Authorities had reportedly banned the march this year as it coincides with the holy month of Ramadan

Siobhan Fenton
Sunday 19 June 2016 17:56 BST
Activists say police have broken up the parade and detained 11 people
Activists say police have broken up the parade and detained 11 people (Twitter)

Turkish police have broken up a trans pride march in Istanbul, a leading human rights group have claimed.

Amnesty International Turkey says activists were marching this afternoon when police challenged them and insisted they disperse. They claim 11 people have been detained by police.

On the group’s social media accounts they said the march is not being allowed to continue in the city and that negotiations with authorities are on-going.

Videos posted to Twitter appear to show police officers moving towards crowds to form ranks around streets and block participants from continuing in their planned route.

Although LGBT communities are not criminalised in Turkey, many say discrimination continues to affect their lives in the majority Muslim country where homophobia prevails among some sections of society.

Earlier this week, authorities in Istanbul banned trans and gay pride marches from taking place, citing security concerns and arguing the state could not guarantee public order if the marches went ahead.

The trans pride march taking place today is an annual event and the annual gay pride march is due to take place on 26 June.

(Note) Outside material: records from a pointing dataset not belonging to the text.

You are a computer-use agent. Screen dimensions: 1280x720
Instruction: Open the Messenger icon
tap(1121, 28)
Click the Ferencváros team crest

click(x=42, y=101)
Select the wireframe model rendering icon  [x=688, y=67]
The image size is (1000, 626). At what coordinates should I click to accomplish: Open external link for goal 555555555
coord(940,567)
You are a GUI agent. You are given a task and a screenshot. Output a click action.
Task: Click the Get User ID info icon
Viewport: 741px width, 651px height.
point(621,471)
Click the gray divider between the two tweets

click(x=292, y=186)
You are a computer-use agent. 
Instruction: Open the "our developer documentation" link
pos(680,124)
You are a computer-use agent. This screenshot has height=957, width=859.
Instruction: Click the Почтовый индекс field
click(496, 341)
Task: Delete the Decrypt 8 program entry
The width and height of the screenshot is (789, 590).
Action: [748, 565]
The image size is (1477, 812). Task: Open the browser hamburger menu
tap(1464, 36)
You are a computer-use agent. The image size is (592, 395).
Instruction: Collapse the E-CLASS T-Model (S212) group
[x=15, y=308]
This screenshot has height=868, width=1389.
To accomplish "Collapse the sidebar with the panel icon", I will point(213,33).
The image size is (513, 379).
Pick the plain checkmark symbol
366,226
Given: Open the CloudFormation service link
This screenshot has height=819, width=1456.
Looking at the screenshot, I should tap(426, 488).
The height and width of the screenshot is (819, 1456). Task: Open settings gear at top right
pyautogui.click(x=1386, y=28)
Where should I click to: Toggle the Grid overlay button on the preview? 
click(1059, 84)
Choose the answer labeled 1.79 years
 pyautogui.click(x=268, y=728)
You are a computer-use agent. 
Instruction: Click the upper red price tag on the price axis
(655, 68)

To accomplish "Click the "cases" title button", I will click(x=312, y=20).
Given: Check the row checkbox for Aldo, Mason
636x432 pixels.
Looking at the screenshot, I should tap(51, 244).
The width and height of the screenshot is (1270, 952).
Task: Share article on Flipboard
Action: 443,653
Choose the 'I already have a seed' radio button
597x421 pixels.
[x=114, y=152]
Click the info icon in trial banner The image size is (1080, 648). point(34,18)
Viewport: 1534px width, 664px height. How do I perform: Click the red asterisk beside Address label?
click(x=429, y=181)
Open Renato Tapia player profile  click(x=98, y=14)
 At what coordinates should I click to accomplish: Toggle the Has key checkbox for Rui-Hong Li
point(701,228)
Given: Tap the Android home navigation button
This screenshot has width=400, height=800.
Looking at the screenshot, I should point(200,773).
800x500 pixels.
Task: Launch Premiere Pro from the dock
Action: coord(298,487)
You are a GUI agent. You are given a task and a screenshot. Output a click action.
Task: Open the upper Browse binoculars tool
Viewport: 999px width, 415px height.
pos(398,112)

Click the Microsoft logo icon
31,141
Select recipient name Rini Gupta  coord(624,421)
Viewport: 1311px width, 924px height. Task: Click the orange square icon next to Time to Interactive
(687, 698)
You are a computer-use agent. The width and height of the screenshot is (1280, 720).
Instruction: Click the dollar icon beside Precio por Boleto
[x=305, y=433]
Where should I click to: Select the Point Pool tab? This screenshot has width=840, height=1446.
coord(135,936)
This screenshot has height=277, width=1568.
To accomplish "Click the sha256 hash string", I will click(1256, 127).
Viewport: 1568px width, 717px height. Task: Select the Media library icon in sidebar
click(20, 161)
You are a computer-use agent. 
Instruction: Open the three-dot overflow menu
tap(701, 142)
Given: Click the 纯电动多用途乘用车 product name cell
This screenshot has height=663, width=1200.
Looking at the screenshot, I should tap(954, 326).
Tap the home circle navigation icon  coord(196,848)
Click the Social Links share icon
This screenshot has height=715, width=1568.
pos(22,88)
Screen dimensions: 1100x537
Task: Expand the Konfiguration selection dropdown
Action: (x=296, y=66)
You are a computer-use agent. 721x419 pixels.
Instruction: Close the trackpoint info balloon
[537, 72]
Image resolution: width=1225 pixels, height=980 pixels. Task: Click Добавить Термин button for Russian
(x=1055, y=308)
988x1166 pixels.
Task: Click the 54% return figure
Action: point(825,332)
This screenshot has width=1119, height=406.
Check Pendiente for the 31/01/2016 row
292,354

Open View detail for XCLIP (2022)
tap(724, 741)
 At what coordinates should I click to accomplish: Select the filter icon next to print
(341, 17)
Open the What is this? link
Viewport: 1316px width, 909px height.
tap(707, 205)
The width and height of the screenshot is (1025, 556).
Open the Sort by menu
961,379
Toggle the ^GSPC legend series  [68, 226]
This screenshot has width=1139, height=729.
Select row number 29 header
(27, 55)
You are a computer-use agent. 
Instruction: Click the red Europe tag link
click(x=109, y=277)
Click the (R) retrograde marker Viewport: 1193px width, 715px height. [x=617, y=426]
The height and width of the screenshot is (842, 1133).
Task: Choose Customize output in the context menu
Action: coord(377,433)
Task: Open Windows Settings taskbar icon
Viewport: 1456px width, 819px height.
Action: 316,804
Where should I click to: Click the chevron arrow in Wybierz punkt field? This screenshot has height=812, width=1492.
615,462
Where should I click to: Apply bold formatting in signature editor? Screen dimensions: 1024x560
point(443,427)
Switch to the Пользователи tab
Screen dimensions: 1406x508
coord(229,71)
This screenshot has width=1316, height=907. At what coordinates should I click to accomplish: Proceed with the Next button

A far-right group ‘Alperen Hearths’ issued a warning that it would not tolerate the marches, saying: “To our state officials: do not make a deal with us. Either do what is needed or we will do it. We will take any risks, we will directly prevent the march.”

Last year, police forcibly prevented LGBT marches from taking place, using water cannon to disperse the crowds.

The state argued that the march coincided with the holy month of Ramadan and was therefore inappropriate, as it also falls this year.